I remember when I was a kid there was one week out of the year which Brian loved to torment Brandon about. It was the week between January 23 and February 1. Why? Because for that one week they were the same age. In kid-world that's a big deal. Brandon was no longer the big brother. Brian was no longer the younger brother. For one week they were on even playing fields and Brian LOVED it. I know what you're all thinking - you're doing the math and realizing that if they were the same age for 8 days then that means they are less than a year apart, meaning that my mom was pregnant when Brandon was less than 3 months old (especially considering Brian went past his due date!) I know, you're all thinking she's insane. And I'd have to agree. Lesson to be learned: breast feeding is NOT a form of birth control.
Moving on.
Just like during that one week during the year in which Brian tormented Brandon over their ages, Brian got great joy out of tormenting his siblings. My mom loves to tell the story that when I was a baby Brian's favorite game was "let's try to poke Amanda's eyes out". That game didn't end as I grew up, it just morphed with my age. At one point it turned into "let's slam amanda's fingers in the door" or "let's beat amanda in the leg with a wooden bat". There were lots of violent games to be played, but I don't regret one of them. Brian was only preparing me to be the tough person that I am now, and though I would NEVER say thank you to his face, I do know that I am better because of it.
Plus, I always knew that no matter how mean he may be at home, if anyone were to EVER do anything to me, Brian was the first one to defend my name. He punched his friend Clint in the face when Clint made fun of my "boy" haircut. He threatened one of his best friend's when he asked me to the Homecoming dance. He would turn on a friend in a heartbeat if he felt like that friend had wronged me in any way, and he had my back no matter what.
Brian and I didn't develop our close at-home relationship until his last year of high school, though. Up until then he was mean at home and protective at school. Not a baby sister's favorite combination, let me tell you. I wanted him OUT OF MY LIFE - with all the teenager girl-drama you can imagine. But his senior year of high school things started to change. We gained an appreciation for each other which I don't believe either of us had prior to that, and we really became close. I had always known that Brian would stop at nothing to help me, would do anything for me, and loved me in a special big-brother way - but it was in that last year that we actually developed a personal relationship.
During my first year of college Brian decided to enlist in the Army, which is 2 years later than he should have in my opinion. It was something that always tugged on him - the true inner calling that so many soldiers describe. He's very good at what he does and he enjoys it. It has made me so proud to brag about how great of a brother I have, and then its like icing on the cake when I get to add on that he is a soldier defending our freedom every day. And if all that wasn't enough, can you imagine the warmth in my heart when Brian told me that he had requested to be stationed here in Colorado later this year to be here in support of William and me?
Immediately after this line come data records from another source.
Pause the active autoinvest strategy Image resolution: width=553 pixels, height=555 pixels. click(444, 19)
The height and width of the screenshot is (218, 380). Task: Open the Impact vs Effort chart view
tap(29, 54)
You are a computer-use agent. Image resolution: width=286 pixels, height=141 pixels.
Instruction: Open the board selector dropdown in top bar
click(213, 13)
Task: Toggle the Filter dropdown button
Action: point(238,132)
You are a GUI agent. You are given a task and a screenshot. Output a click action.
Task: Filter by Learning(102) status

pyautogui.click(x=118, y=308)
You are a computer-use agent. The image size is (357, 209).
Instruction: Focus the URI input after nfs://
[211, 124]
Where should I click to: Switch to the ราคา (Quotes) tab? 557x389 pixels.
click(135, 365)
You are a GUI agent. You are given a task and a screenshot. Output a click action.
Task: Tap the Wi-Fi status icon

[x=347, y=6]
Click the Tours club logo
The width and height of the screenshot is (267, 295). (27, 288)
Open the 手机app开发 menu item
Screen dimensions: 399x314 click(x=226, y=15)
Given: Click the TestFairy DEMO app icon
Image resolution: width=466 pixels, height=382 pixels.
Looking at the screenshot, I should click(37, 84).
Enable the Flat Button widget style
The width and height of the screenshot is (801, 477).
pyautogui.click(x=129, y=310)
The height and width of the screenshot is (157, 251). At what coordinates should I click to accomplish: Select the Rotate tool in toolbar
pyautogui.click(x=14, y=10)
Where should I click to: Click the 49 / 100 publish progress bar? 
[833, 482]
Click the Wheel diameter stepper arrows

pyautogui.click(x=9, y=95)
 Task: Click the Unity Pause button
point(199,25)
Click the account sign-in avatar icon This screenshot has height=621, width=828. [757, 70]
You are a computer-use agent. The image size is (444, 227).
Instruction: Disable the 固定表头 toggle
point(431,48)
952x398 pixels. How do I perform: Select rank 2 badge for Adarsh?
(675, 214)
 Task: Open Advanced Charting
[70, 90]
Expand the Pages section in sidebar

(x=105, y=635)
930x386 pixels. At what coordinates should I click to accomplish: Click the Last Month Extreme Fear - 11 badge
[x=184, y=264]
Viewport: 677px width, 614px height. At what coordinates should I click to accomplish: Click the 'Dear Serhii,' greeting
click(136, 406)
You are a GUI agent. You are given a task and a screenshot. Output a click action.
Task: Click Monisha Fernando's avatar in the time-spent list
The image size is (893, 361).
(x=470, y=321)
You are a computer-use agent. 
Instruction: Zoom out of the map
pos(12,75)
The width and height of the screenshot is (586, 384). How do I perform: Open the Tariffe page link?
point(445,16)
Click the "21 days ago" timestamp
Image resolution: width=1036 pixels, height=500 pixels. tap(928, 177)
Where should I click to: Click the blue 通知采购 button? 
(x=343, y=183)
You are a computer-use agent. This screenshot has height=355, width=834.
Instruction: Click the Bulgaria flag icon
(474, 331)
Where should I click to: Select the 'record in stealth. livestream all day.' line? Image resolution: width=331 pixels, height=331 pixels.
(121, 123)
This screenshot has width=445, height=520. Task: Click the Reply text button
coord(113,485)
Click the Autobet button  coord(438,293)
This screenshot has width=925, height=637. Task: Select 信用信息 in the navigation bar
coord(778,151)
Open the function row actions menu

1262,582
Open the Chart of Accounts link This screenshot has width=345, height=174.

Brian hates the cold, so this is truly not for him and I couldn't be more touched.
I know that I spent most of my childhood griping and complaining that he was so mean and that I wished I had a sister, but even then I knew how blessed I was - I was just too immature to admit it. I couldn't imagine life without two older brothers, and the balance between the 2 was key. Brian practice tough, honest (sometimes painful) love and has made me a more honest and much stronger person because of it.
Wish I hadn't had my days mixed up, but I guess that gives him one more day to celebrate himself. Well deserved. Love you Brian, counting down the days until May. Happy Birthday!!!